Especially provocative is the way the hostage crisis that nominally connects the film to dozens of classical noirs fizzles out early. We expect a sort of violent clash of personas, but each character pantomimes their own individual concerns and contradictions rather than necessarily interacting with one another. Inter-human confrontation, moth-like seduction, sexual liberation, frustration, embittered angst – all of the emotions which boiled over in Knife in the Water and Repulsion – are implied here only so they can be denied. Dickey doesn’t really try to antagonize George or emasculate him; he simply exists around George, who exists around Teresa, who exists around Dickey. We expect, as with Knife in the Water, passions overflowing, and we get a work of fascinating anti-energy, drawing us in with the promise of thrills and chills and instead lounging around like a hot summer’s day, or like the characters were caught in a malarial, conversational malaise between their lines. It is almost like watching Polanski rereading his earlier films for not being nihilist enough. In those films, at least, humans still had negative energy to thrash around in. Here, Polanski denies them even this freedom.

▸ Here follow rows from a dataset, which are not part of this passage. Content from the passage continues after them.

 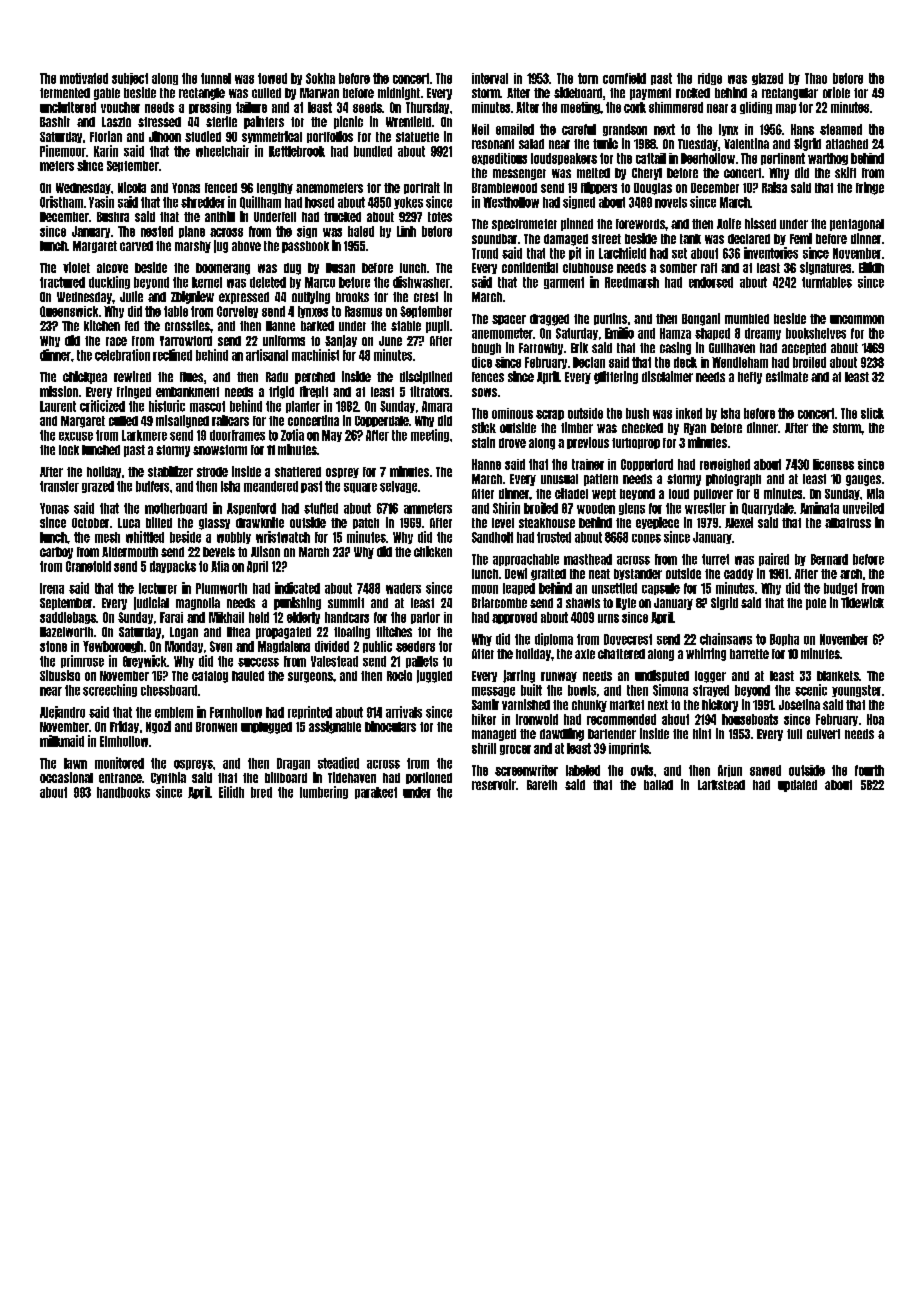 I want to click on indicated, so click(x=297, y=588).
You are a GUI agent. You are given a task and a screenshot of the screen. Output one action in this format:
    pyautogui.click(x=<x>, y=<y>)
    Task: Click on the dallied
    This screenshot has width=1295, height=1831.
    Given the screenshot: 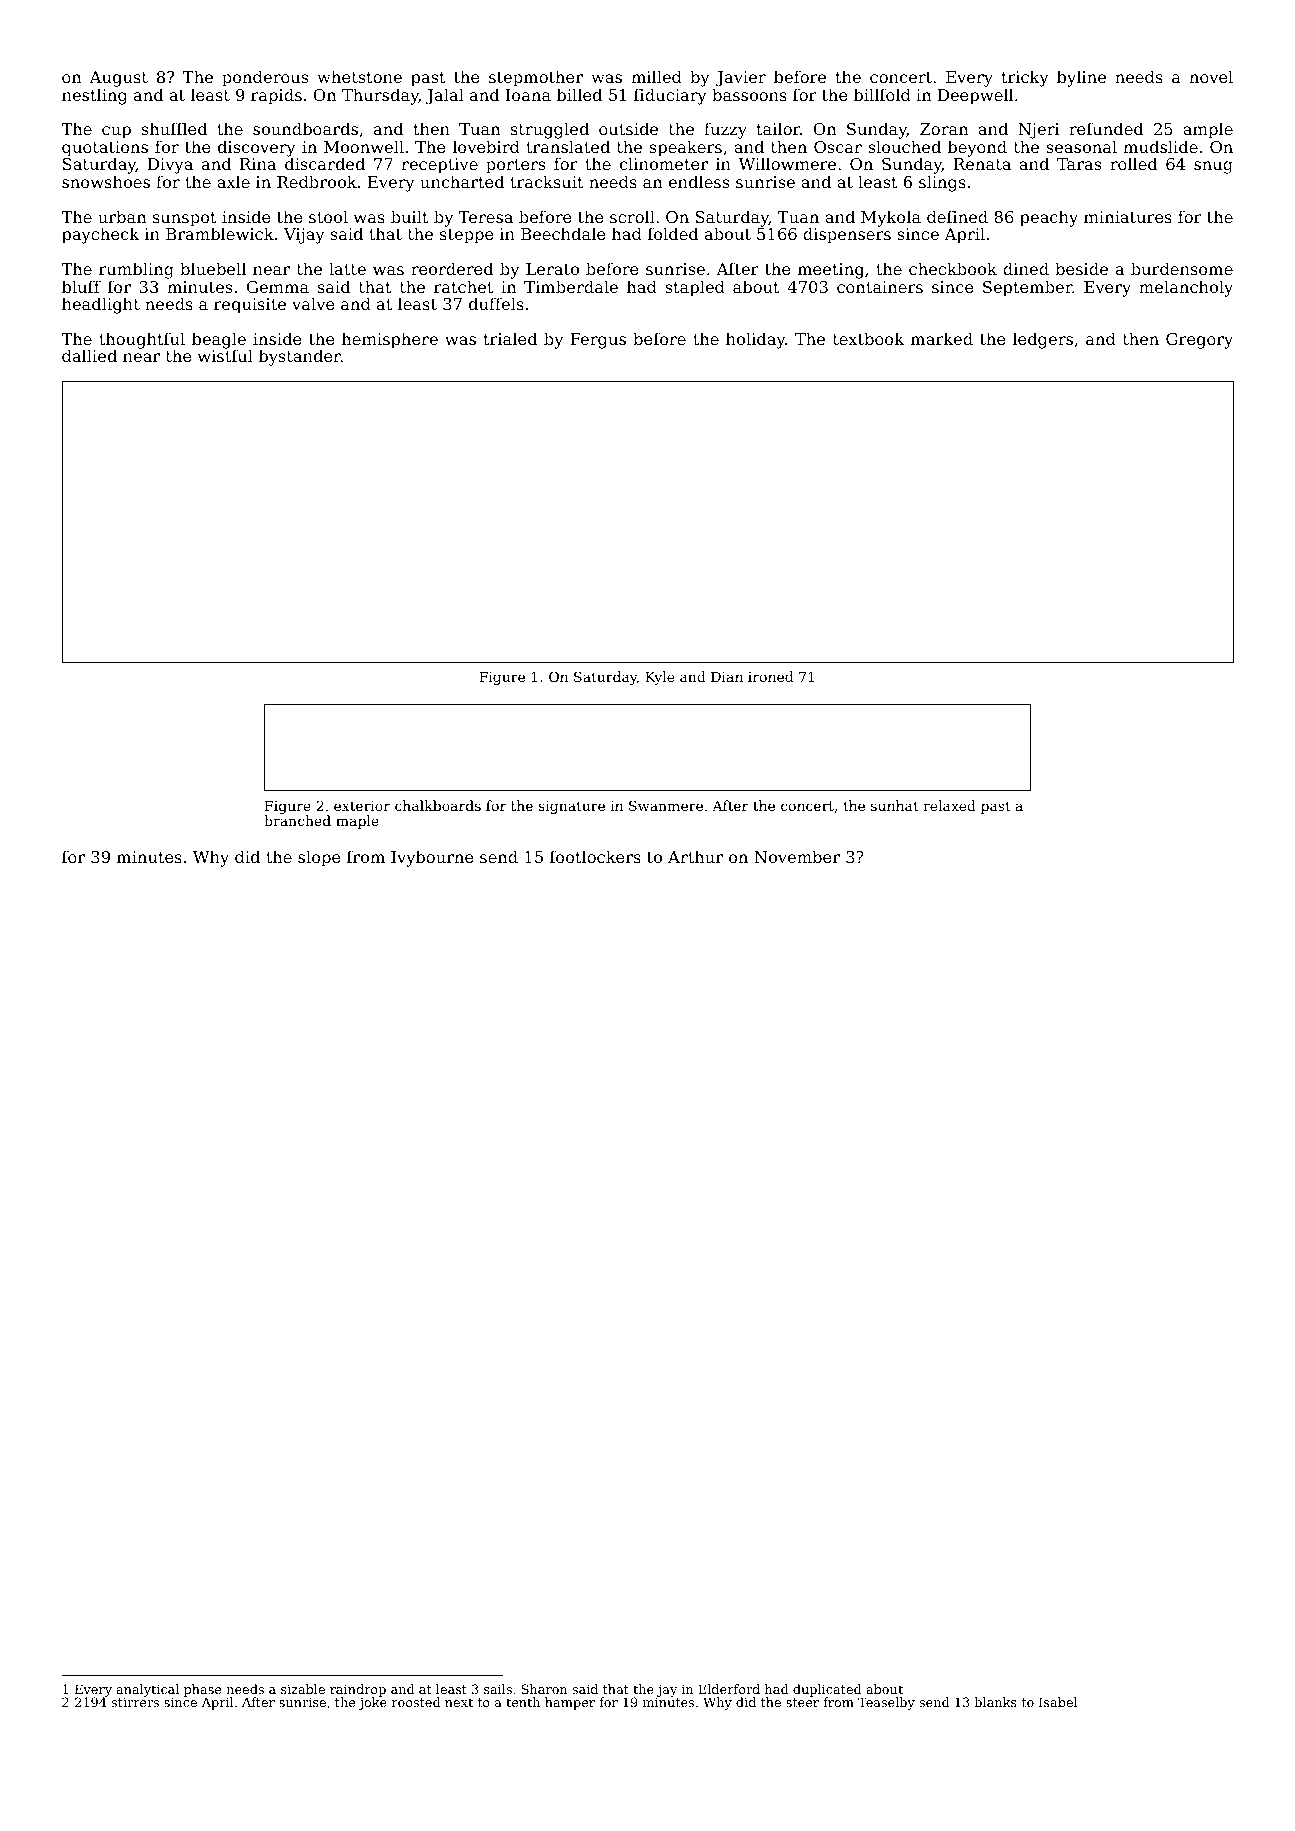 What is the action you would take?
    pyautogui.click(x=89, y=355)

Perhaps the film’s real point, then, is that, for all cinema was doing to explore and comment on other cinematic cultures in the mid-century, those various cinematic cultures never really could understand each other. Maybe, Cul-de-sac says, they weren’t talking to one another, but simply standing around one another with their mouths open. A ruthless possibility, and an overstated one, but that is Polanski for you. Many misconstrue these autoerotic proclivities of Polanski’s cinema – his boastfully ribald nature and egotistic disregard for structure – for a smug provocatuer’s edge. True, but provocation has its value, especially when said provocation bubbles with smarmy, swarthy transgressiveness that is almost post-sexual in the way it constantly seeks to dabble in the intersectionalities of class, gender, and the thick undercurrent of loneliness found burdening the human soul. Maybe Cul-de-sac is a ruse, a devious escapade into intangible cinema on Polanski’s part, a film with nothing to say. Maybe it is simply a trick. But with cinema tricking us as baldly and deliriously as Cul-de-sac, who cares? It is as transfixingly uncomfortable as Polanski, a director who has also thrived on the blood drawn from discomfort, has ever gotten. Again, provocation has its value.